SELECTED EXTRACT:
Start of Block
Department of the Australian Government

The Department of Foreign Affairs and Trade (DFAT) is the department of the Australian Government responsible for foreign policy and international relations, development aid (under the name Australian Aid), consular services, overseas trade, and foreign direct investment (including trade and investment promotion agency Austrade). Australia's official development assistance (ODA) (US$3 billion) decreased in 2022 due to differences in Australia's financial year reporting and the timing of its COVID-19–related expenditure, representing 0.19% of gross national income (GNI).

The department is led by a permanent secretary, currently Jan Adams. She reports to Penny Wong, who has held the position of Minister for Foreign Affairs since 2022.

==History==

The department finds its origins in two of the seven original Commonwealth Departments established following Federation in 1901: the Department of Trade and Customs and the Department of External Affairs (DEA), headed by Harry Wollaston and Atlee Hunt respectively.

The first DEA was abolished on 14 November 1916 and its responsibilities were undertaken by the Prime Minister's Department and the Department of Home and Territories. It was re-established under the same name on 21 December 1921.

The DEA was renamed the Department of Foreign Affairs in 1970. On 24 July 1987, the Department of Foreign Affairs and the Department of Trade were amalgamated by the Hawke government to form the Department of Foreign Affairs and Trade (DFAT).

In 1994, the Australian Overseas Information Service (AOIS, formerly Australian Information Service) became a branch in DFAT known as the International Public Affairs Branch. In 1996 the branch was dissolved.

In 1996, DFAT was subject to public and parliamentary scrutiny following media reporting of allegations that some Australian diplomatic staff may have been involved in sexual misconduct with children while posted overseas. The opposition Australian Labor Party called for a full judicial inquiry with public hearings, but the Government instead initiated internal reviews and administrative investigations, and the Australian Federal Police examined a number of related complaints. The matters did not result in a single comprehensive public inquiry or systemic judicial findings.

In 2004, former Australian aid and diplomatic employee William Stewart Brown, who had worked in Indonesia, was sentenced by an Indonesian court to 13 years’ imprisonment for sexually abusing two underage boys in Bali. He reacted emotionally during sentencing and denied parts of the allegations while admitting to some sexual contact. Shortly after the verdict, Brown died in custody in Bali after hanging himself in his prison cell.
End of Block
MATERIAL PROVIDED:
Start of Block
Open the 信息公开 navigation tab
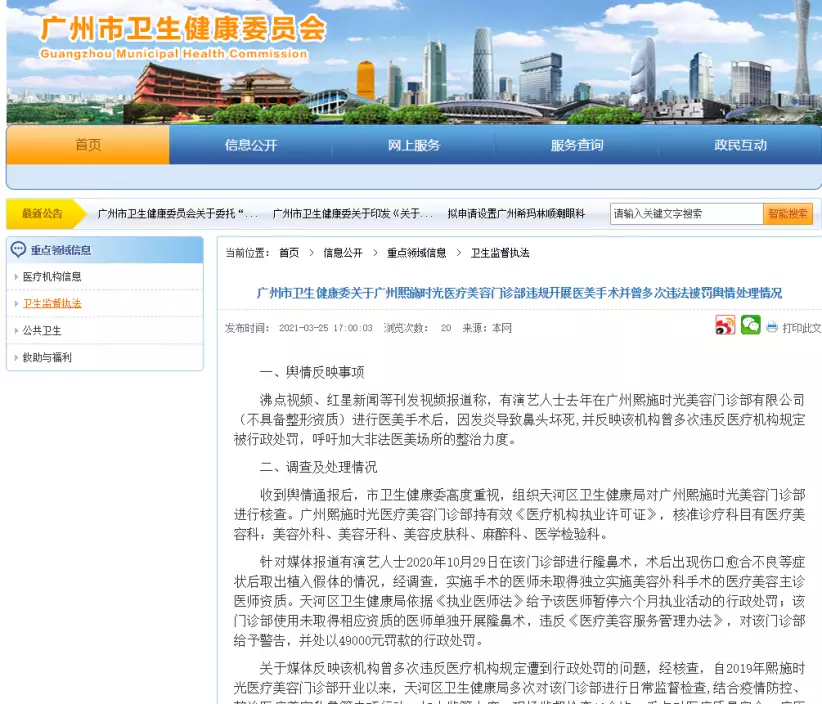The image size is (822, 704). (x=250, y=145)
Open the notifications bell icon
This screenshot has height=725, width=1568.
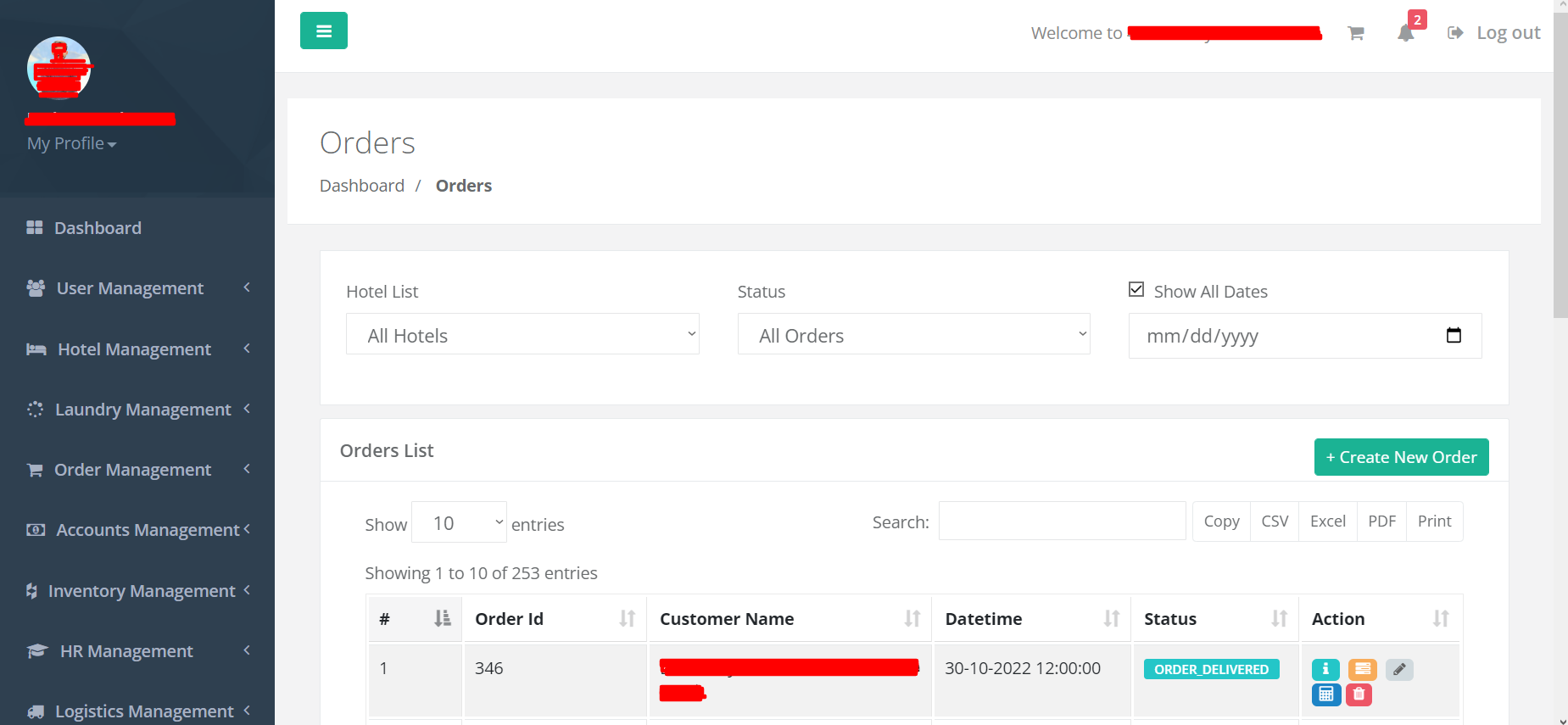1405,33
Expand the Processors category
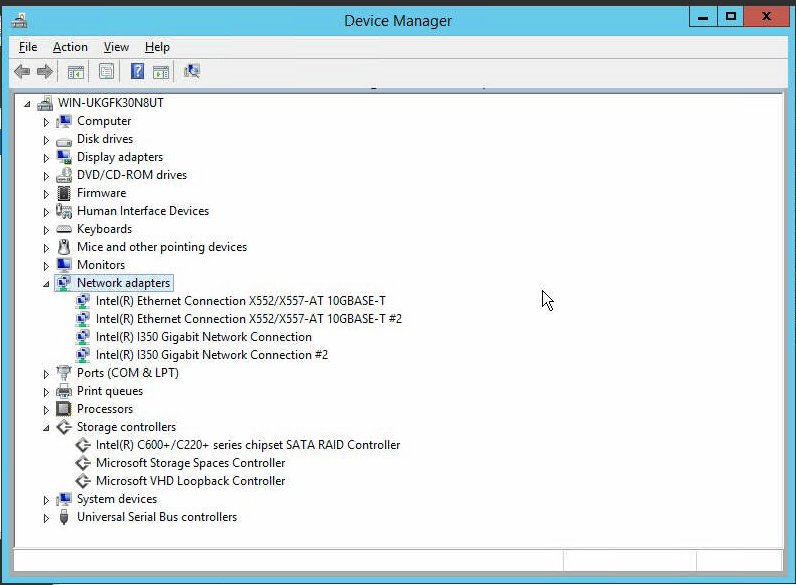Viewport: 796px width, 585px height. (x=46, y=410)
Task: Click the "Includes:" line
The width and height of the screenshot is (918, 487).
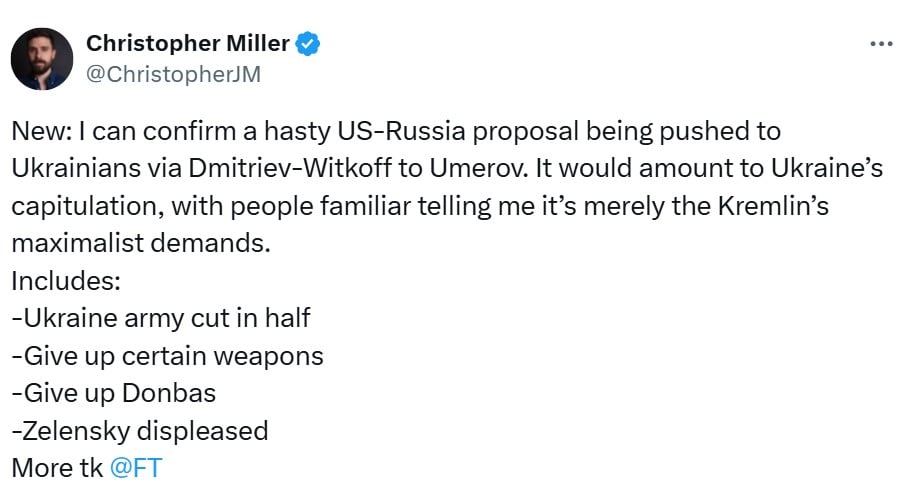Action: tap(66, 281)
End of Block
EXERCISE INSTRUCTIONS:
**A.** Reproduce word for word the stretch of the DFAT passage from "In 1994, the" through "branch was dissolved.".
**B.** Using the DFAT passage, mark each statement yes or no and quote the words that decide it: (i) The Department of External Affairs was renamed the Department of Foreign Affairs in 1970. (ii) In response to the 1996 allegations, the Government held a full judicial inquiry with public hearings. (iii) The International Public Affairs Branch continued within DFAT after 1996.

RESULTS FOR THE EXERCISE:
**A.**
In 1994, the Australian Overseas Information Service (AOIS, formerly Australian Information Service) became a branch in DFAT known as the International Public Affairs Branch. In 1996 the branch was dissolved.

**B.**
(i) Yes: "The DEA was renamed the Department of Foreign Affairs in 1970."
(ii) No: "the Government instead initiated internal reviews and administrative investigations"
(iii) No: "In 1996 the branch was dissolved."